Investor Conference Call
Shareholders and other interested parties may participate in the upcoming investor conference call by dialing 877-317-6789 (international/local participants dial 412-317-6789) and asking to be connected to the “Charles & Colvard, Ltd. Conference Call” a few minutes before 4:30 p.m. EDT on Thursday, March 12, 2015. The call will also be broadcast live on the Internet at https://www.webcaster4.com/Webcast/Page/346/7414.
The conference call will be archived for review on the Internet at https://www.webcaster4.com/Webcast/Page/346/7414 and on the Company’s website at http://www.charlesandcolvard.com/investor-relations/events until Friday, March 27, 2015.

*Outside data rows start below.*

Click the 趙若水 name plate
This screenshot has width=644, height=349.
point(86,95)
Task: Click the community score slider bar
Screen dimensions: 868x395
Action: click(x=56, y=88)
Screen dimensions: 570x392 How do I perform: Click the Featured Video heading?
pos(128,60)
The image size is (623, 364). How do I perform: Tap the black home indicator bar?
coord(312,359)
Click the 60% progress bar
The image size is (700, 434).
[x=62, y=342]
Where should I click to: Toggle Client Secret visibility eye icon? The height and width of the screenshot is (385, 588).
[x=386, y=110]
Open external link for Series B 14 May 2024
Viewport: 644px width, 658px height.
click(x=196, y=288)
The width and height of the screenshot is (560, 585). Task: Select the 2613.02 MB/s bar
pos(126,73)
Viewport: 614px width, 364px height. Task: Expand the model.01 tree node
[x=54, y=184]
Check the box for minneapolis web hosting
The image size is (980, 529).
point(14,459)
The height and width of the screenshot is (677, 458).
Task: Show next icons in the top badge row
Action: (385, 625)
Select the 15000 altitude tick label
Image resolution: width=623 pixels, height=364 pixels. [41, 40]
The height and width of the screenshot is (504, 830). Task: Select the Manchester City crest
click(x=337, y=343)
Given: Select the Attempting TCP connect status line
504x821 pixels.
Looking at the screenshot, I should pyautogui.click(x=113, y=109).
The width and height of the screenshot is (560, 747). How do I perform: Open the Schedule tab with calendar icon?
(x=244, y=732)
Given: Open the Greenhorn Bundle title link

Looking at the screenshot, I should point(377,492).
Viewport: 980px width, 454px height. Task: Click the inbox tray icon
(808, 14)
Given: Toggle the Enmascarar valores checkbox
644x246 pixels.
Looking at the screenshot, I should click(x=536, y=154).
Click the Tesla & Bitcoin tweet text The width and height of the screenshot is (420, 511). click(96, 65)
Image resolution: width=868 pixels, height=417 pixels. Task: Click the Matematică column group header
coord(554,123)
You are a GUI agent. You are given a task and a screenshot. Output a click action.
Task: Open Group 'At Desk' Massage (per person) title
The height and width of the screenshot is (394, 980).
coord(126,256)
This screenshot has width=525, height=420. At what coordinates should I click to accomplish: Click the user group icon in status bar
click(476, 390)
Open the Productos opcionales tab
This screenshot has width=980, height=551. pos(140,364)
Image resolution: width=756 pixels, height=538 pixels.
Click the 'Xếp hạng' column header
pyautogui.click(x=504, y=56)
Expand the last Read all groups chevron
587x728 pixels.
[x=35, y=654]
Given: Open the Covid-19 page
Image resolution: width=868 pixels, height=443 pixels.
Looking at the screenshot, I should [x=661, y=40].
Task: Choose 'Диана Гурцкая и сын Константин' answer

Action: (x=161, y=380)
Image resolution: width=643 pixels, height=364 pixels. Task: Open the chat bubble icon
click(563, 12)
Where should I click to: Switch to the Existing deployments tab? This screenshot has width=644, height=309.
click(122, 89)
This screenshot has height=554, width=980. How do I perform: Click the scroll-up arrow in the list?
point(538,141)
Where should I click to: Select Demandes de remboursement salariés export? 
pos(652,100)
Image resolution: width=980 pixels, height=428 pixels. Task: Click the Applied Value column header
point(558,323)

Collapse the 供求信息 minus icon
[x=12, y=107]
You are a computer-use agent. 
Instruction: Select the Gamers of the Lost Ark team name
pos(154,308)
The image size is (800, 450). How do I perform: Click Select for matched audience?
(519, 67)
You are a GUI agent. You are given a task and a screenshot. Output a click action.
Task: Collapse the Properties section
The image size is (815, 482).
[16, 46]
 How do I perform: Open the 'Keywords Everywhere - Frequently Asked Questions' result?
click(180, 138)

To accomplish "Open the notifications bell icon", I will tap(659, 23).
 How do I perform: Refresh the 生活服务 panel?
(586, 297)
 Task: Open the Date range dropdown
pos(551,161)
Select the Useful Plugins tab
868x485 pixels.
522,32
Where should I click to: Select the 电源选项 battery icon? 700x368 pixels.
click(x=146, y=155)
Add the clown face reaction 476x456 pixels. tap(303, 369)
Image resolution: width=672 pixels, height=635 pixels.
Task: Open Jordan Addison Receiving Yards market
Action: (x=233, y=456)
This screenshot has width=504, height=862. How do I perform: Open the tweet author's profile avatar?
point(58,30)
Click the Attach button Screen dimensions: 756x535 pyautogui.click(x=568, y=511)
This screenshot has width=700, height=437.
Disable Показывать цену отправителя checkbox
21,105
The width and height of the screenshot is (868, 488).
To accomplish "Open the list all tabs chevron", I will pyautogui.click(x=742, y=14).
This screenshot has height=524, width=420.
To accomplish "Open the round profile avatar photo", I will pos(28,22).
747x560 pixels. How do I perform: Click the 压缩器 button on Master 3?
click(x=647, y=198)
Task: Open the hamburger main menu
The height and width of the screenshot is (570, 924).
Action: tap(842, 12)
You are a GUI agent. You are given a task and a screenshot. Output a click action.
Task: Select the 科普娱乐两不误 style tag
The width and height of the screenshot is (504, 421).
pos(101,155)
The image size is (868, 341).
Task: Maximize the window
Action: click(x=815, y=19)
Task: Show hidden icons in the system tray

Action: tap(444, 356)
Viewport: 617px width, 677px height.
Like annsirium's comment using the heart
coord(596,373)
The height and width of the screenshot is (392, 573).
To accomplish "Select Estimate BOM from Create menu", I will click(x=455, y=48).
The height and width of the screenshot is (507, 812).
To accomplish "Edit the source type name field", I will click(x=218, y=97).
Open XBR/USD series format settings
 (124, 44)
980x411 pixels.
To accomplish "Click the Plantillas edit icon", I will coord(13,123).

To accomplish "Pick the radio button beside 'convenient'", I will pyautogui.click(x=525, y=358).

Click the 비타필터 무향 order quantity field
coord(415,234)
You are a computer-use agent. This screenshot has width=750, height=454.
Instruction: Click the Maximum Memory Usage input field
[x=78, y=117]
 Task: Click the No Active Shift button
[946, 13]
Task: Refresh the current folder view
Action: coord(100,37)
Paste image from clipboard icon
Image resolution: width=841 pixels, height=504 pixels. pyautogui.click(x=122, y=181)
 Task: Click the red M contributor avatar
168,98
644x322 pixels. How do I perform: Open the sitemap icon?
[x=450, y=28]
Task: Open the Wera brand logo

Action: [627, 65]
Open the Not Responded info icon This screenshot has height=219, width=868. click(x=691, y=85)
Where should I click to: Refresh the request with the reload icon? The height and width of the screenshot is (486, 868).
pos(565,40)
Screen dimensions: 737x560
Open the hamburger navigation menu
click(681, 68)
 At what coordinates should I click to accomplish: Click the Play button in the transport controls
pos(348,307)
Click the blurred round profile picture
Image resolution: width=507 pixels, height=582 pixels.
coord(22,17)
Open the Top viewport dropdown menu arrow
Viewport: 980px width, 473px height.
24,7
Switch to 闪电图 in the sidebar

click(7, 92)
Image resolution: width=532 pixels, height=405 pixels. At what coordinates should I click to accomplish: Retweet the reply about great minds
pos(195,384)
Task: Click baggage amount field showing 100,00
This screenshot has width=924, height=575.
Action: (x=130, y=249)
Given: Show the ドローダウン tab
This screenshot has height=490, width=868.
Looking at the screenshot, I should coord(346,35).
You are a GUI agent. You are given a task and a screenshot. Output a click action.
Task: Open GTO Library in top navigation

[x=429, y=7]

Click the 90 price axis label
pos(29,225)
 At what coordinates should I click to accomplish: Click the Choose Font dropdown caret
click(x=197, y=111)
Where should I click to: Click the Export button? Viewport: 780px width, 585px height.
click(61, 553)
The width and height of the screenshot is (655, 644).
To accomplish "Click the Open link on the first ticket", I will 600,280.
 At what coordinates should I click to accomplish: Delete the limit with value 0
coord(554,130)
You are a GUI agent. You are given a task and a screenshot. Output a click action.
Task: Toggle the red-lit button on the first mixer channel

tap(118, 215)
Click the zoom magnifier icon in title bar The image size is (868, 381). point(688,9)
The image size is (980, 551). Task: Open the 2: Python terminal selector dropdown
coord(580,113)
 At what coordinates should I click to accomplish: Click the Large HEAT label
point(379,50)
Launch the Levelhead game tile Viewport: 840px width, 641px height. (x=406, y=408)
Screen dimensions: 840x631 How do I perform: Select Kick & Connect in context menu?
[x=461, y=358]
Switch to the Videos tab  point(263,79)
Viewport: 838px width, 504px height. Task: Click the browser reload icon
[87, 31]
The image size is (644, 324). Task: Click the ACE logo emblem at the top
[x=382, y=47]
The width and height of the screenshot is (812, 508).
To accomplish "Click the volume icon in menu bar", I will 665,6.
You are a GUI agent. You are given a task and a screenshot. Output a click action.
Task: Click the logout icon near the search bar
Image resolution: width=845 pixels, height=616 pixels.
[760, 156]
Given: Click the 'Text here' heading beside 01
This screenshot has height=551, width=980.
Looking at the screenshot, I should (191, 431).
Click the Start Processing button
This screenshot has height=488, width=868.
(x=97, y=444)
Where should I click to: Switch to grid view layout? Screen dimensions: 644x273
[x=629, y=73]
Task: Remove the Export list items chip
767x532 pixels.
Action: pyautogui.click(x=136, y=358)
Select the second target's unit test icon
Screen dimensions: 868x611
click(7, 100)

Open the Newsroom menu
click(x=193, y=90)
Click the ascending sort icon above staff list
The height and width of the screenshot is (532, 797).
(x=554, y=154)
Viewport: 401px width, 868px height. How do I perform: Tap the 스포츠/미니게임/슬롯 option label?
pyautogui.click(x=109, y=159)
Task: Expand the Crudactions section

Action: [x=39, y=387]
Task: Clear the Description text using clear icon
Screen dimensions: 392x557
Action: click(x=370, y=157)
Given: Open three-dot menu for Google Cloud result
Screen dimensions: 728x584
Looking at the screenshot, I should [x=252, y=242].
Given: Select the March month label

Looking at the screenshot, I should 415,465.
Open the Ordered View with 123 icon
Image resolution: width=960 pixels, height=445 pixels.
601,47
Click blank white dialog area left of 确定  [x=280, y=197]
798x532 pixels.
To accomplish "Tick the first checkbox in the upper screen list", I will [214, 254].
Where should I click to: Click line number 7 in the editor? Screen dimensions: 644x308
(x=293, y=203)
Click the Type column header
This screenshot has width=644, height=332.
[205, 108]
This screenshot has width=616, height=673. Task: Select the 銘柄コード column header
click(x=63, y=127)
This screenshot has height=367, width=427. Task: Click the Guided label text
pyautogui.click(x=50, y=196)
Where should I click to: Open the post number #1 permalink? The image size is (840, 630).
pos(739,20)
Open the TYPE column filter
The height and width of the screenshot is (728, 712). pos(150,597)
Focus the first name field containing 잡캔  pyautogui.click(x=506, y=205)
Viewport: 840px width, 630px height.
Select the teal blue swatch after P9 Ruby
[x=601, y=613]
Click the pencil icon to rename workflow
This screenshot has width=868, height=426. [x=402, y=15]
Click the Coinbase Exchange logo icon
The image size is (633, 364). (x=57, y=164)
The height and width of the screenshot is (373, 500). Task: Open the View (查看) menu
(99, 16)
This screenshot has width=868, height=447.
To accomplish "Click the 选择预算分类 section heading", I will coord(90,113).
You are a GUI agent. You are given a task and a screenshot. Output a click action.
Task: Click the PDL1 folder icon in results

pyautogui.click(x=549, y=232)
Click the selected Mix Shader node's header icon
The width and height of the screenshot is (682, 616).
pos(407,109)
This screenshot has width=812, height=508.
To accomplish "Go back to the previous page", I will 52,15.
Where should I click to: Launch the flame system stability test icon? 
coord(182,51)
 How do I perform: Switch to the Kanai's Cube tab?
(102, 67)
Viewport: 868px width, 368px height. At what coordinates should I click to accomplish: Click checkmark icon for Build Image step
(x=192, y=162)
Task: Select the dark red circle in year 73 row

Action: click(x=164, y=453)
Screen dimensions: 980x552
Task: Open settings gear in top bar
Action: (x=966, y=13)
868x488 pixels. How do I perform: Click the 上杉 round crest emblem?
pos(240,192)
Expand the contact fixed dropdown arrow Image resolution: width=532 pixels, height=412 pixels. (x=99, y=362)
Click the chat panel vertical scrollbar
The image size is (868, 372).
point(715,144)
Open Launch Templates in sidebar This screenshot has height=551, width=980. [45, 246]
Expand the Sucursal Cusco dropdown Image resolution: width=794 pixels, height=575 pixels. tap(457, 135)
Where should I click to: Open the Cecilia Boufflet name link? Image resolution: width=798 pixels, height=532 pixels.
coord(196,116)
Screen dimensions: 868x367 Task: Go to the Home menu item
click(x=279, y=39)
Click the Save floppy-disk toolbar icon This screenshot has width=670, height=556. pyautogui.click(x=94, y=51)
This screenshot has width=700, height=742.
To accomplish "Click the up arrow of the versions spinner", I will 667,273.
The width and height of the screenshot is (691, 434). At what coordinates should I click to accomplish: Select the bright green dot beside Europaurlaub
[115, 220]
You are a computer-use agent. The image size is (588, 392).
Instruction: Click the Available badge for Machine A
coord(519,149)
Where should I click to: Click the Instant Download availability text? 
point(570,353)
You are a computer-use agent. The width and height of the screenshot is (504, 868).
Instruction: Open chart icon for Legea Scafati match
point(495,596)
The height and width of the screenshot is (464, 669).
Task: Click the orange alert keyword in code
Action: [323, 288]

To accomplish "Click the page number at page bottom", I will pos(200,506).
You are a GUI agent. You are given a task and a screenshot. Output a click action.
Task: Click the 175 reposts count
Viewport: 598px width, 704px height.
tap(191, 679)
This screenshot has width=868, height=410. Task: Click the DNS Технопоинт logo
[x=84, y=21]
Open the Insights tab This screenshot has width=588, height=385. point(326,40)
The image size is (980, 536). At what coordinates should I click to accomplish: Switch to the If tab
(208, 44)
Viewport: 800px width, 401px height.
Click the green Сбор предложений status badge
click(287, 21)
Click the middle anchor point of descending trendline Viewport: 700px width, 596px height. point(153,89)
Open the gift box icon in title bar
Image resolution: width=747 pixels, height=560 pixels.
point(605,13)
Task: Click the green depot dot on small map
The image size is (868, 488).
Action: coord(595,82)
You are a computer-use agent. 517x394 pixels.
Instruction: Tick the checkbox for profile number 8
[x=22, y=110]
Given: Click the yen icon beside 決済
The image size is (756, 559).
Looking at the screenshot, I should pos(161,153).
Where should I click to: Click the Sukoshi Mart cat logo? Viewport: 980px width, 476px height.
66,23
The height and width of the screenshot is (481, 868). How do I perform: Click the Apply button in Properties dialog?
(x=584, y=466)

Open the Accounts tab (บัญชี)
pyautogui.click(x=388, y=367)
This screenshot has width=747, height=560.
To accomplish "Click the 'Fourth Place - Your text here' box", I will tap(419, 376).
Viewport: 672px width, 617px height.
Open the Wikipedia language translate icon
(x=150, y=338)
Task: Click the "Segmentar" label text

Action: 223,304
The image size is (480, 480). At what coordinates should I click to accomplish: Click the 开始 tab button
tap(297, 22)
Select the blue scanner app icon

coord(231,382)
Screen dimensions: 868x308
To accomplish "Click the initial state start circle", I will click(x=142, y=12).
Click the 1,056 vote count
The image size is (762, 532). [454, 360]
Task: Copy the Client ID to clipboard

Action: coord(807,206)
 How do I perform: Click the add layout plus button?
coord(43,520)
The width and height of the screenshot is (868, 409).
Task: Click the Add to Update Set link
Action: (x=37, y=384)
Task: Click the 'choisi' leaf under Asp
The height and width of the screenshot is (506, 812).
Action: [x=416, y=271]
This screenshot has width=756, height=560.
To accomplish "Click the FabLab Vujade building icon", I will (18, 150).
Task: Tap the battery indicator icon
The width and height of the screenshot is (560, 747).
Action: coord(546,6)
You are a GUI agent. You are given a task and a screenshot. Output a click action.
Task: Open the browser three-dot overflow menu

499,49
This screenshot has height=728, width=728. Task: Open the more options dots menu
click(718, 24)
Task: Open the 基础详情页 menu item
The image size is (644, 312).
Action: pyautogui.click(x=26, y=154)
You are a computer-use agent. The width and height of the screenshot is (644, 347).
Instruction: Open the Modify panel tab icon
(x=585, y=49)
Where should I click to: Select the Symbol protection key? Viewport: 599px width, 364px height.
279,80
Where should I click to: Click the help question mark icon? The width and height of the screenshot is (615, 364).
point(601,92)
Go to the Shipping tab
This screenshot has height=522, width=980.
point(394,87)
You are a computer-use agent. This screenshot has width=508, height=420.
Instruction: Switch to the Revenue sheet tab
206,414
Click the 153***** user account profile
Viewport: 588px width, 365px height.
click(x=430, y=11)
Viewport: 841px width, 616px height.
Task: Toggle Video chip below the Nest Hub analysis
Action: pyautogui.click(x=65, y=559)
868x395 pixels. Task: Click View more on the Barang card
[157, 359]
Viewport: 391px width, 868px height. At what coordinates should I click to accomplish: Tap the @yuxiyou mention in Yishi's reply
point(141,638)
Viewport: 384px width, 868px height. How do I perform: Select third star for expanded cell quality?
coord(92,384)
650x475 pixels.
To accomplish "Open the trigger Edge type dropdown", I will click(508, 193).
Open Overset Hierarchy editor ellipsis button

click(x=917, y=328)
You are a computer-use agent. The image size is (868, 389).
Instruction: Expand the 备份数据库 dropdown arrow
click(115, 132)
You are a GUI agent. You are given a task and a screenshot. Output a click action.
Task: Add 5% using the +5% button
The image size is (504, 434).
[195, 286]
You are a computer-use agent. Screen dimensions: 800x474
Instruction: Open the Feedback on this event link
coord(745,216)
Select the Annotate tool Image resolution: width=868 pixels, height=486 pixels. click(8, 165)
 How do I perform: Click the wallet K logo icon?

About Charles & Colvard, Ltd.
Charles & Colvard, Ltd., based in the Research Triangle Park area of North Carolina, is the original and leading worldwide source of moissanite, a unique, near-colorless created gem that is distinct from other gems and jewels based on its exceptional fire, brilliance, durability, and rarity. Charles & Colvard’s Classic Moissanite™ and Forever Brilliant® are currently incorporated into fine jewelry sold through domestic and international retailers and other sales channels. Charles & Colvard, Ltd.’s common stock is listed on the NASDAQ Global Select Market under the symbol “CTHR.” For more information, please visit www.charlesandcolvard.com.
Forward-Looking Statement
This press release contains forward-looking statements within the meaning of Section 27A of the Securities Act of 1933, as amended, and Section 21E of the Securities Exchange Act of 1934, as amended. Statements expressing expectations regarding our future and projections relating to products, sales, revenues, and earnings are typical of such statements and are made under the Private Securities Litigation Reform Act of 1995. These forward-looking statements include, but are not limited to, statements about our plans, objectives, outlook for the current quarter, representations, and contentions and are not historical facts and typically are identified by use of terms such as “may,” “will,” “should,” “could,” “expect,” “plan,” “anticipate,” “believe,” “estimate,” “predict,” “continue,” and similar words, although some forward-looking statements are expressed differently.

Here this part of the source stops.